Look, I know that The Little Golden Book of World War Two is incorrect when it teaches kids that the war started when Pearl Harbor got bombed and then the US saved everybody from Hitler with 1911s and Sherman tanks.

And I know that Hollywood has performed some amazingly ahistorical gaffes in the past with movies like U-571 that basically write the British out of the story and fabricate tales of American war-winning out of whole cloth.

But to leap from that into this quote is pure knee-jerk-ism...
"But despite "Band of Brothers," despite "Saving Private Ryan," despite those 11 photographs taken by Robert Capa in the swell on that morning of June 6 1944, D-Day was not a predominantly American effort. Rather, it was an Allied effort with, if anything, Britain taking the lead."
Band of Brothers was a story specifically about Easy Company, 2nd Battalion, 506th Parachute Infantry Regiment. The reason the British are not portrayed in Band of Brothers is because...sit down, this is going to come as a shock...American Army units tend to be made up of Americans, while British people are usually in British army units.

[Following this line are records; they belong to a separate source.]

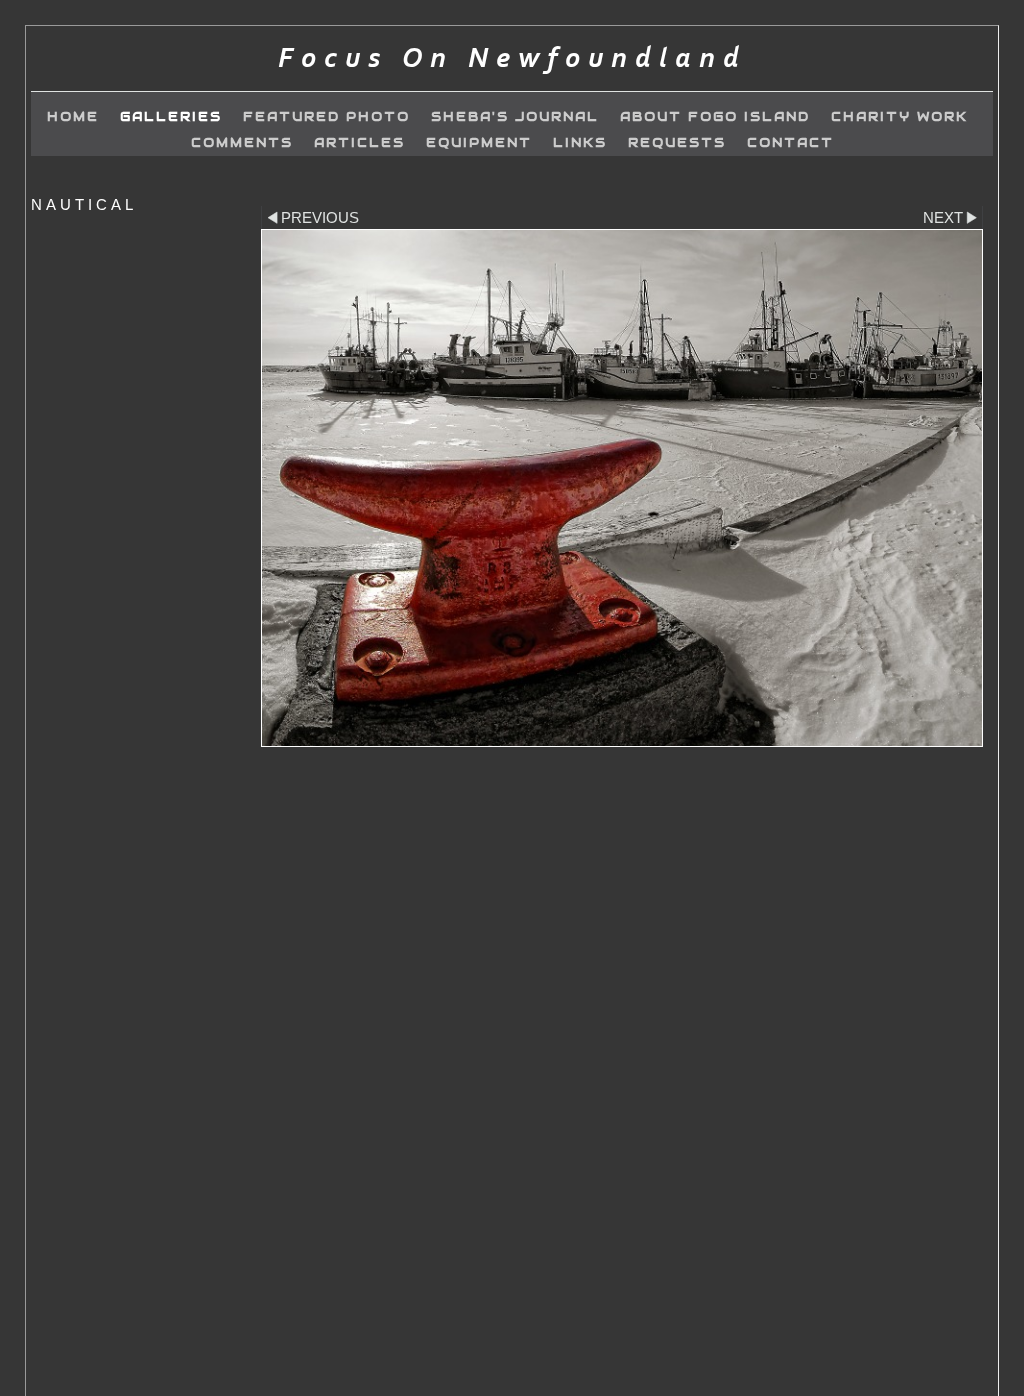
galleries (171, 117)
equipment (479, 143)
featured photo (326, 117)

I blame Star Trek for this bizarre inclusionism. I realize that there were Vulcans and Russians and Klingons and Scotsmen and African-Americans on the bridge of the Enterprise, and that's great! Maybe that's how it is in the 23rd Century. But there were darn few Japanese-Americans on the bridge of CV-6 at the Battle of Midway, and when some future war movie throws some in there because inclusionism, it's just going to be awkward. "No, Billy, your great granddad wasn't on the Enterprise at Midway; he was in a concentration camp in the desert. No, an American concentration camp."